● **What to produce**
Over all lines in the data below, count those holding "computer" and give only the result.

══ Data for processing

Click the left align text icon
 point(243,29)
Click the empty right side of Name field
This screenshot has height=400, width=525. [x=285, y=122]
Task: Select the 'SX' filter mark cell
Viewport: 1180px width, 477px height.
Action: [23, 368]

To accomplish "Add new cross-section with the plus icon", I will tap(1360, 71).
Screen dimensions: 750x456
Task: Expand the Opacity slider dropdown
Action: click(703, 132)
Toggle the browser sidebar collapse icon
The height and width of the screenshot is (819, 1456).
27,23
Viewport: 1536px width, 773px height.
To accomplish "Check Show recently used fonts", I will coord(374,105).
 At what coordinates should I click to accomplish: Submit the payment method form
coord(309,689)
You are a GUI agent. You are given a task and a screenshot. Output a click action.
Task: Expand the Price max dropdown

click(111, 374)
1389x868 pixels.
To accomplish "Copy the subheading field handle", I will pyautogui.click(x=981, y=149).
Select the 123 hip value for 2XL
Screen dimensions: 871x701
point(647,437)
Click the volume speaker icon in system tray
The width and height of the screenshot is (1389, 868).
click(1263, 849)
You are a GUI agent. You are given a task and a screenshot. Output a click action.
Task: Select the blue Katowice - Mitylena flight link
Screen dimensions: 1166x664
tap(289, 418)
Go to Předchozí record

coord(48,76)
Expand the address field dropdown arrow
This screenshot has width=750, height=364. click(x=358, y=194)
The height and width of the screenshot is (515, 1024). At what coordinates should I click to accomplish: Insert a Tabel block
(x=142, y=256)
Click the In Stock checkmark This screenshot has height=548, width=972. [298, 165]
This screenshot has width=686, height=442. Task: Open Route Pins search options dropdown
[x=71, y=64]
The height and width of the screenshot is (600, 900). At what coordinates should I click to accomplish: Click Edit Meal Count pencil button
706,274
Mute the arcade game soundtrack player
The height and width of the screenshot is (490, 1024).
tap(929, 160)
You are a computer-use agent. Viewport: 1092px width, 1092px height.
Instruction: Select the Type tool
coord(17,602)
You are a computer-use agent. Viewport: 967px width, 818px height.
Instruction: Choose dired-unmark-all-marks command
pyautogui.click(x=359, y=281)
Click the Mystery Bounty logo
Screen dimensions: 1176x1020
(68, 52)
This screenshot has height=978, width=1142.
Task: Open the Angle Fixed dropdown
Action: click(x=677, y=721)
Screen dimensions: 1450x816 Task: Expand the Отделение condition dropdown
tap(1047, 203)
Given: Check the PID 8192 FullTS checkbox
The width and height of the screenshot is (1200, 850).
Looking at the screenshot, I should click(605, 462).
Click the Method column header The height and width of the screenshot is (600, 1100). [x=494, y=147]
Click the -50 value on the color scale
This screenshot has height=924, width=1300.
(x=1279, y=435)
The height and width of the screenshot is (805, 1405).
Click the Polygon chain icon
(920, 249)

════

● **Answer area**
2